------ MATERIALS PROVIDED ------
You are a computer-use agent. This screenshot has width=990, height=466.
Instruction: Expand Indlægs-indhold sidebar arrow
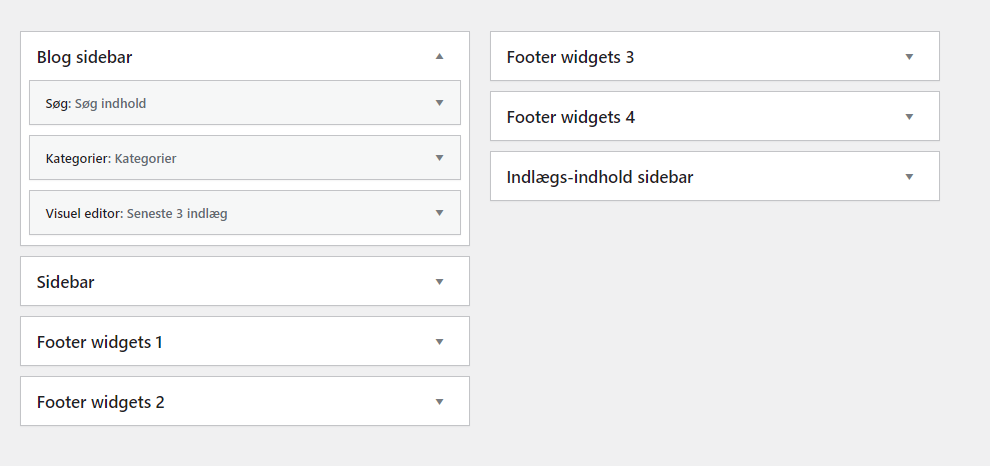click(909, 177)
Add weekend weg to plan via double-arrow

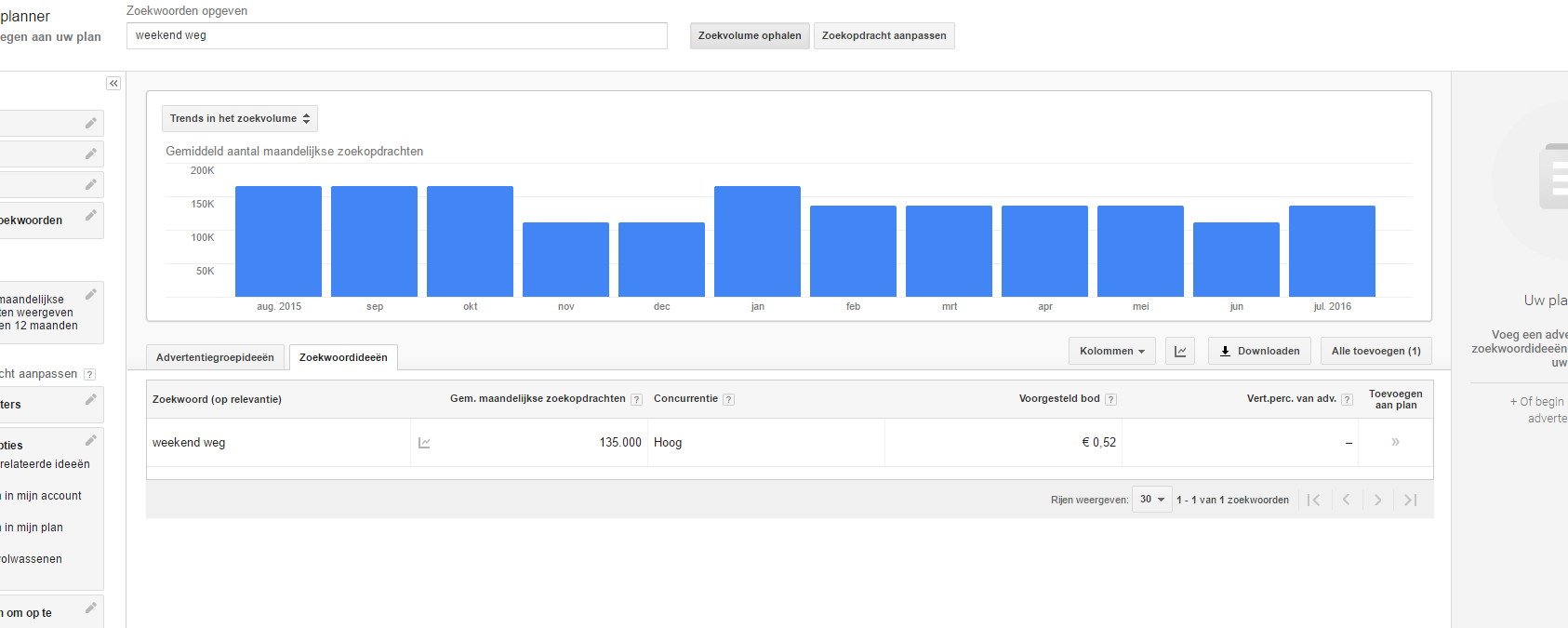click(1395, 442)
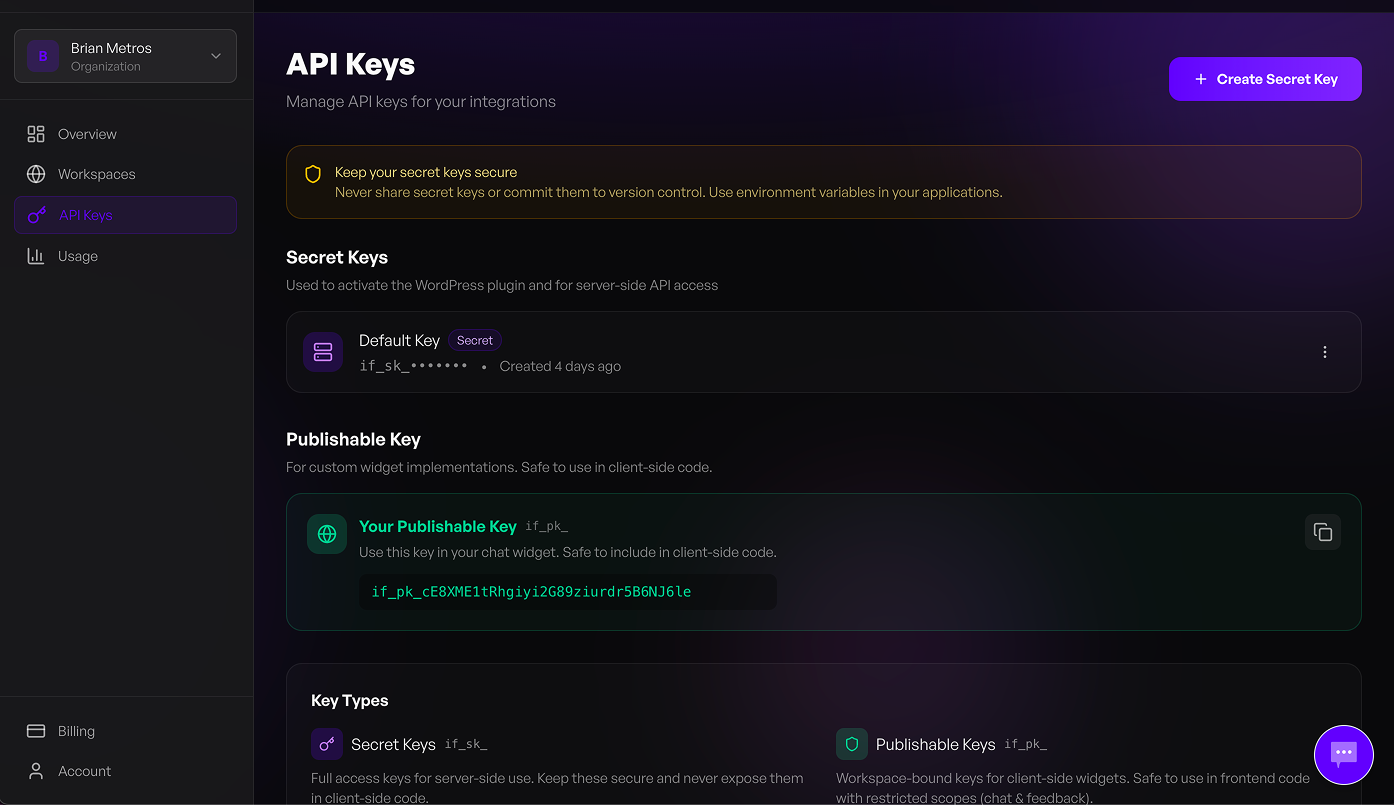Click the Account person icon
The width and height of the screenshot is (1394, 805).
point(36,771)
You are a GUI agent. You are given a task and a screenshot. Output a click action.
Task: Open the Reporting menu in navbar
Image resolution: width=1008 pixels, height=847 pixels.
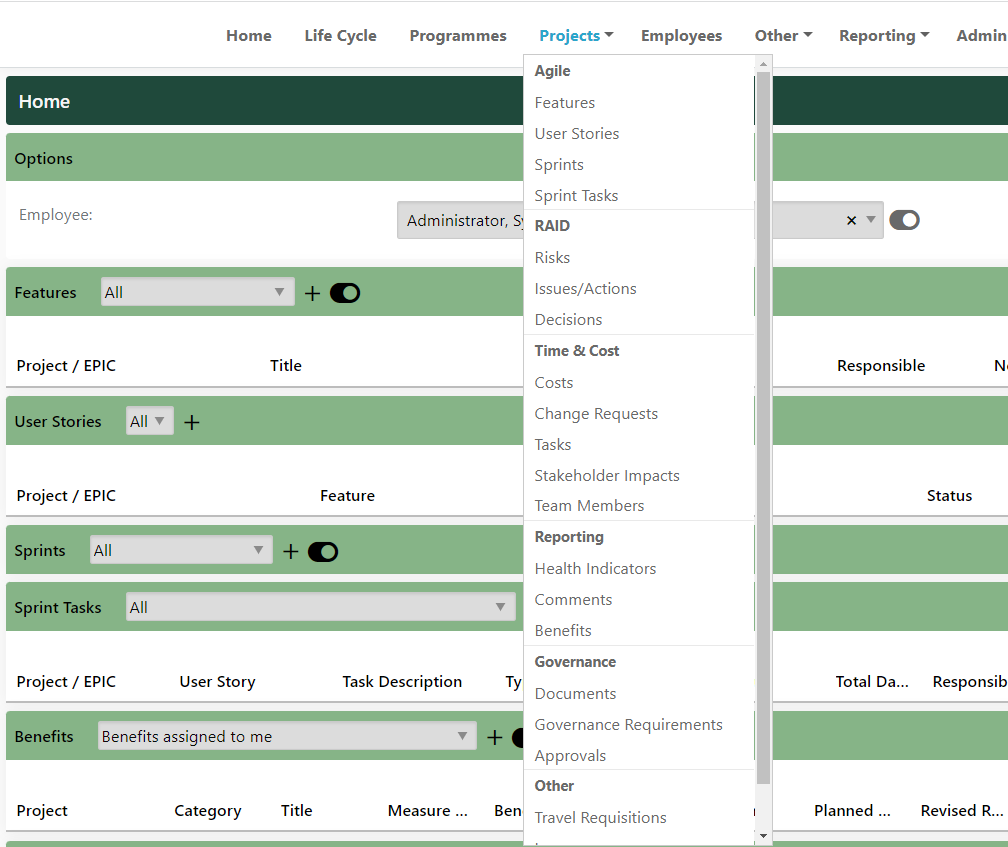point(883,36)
------
------ MATERIALS PROVIDED ------
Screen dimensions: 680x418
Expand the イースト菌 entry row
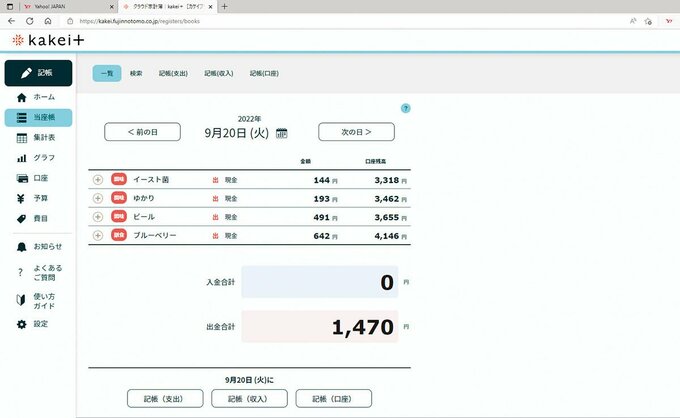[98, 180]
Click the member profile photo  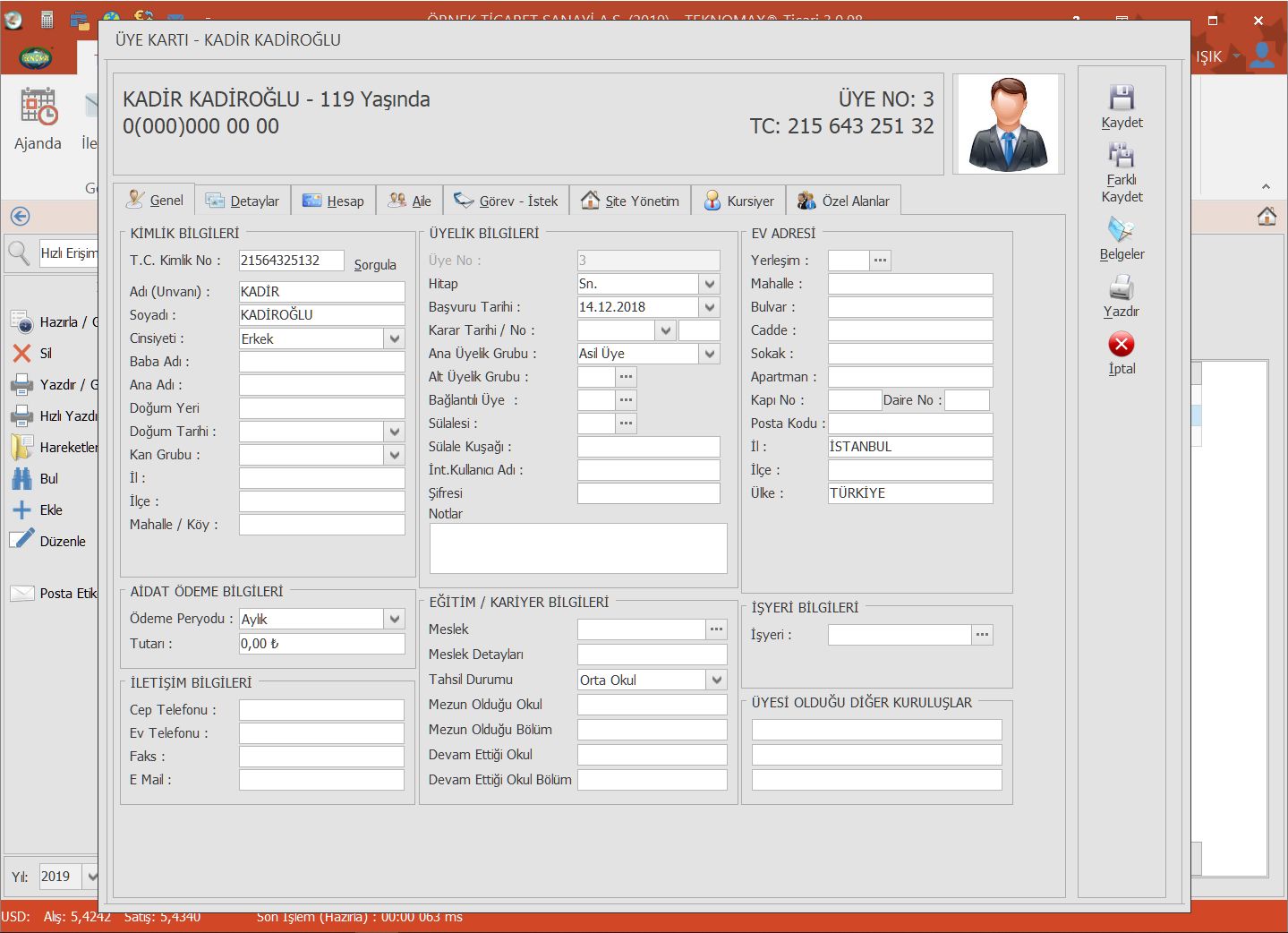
------
Reproduce the part of the records that opens with the line containing "Screen dimensions: 680x418" and closes with the line containing "Click the member profile photo", substituting "user" for "member" and leaving everything else unchanged. Omit the pictures from your answer.

REPLY
Screen dimensions: 680x418
Expand the イースト菌 entry row
[98, 180]
Click the user profile photo  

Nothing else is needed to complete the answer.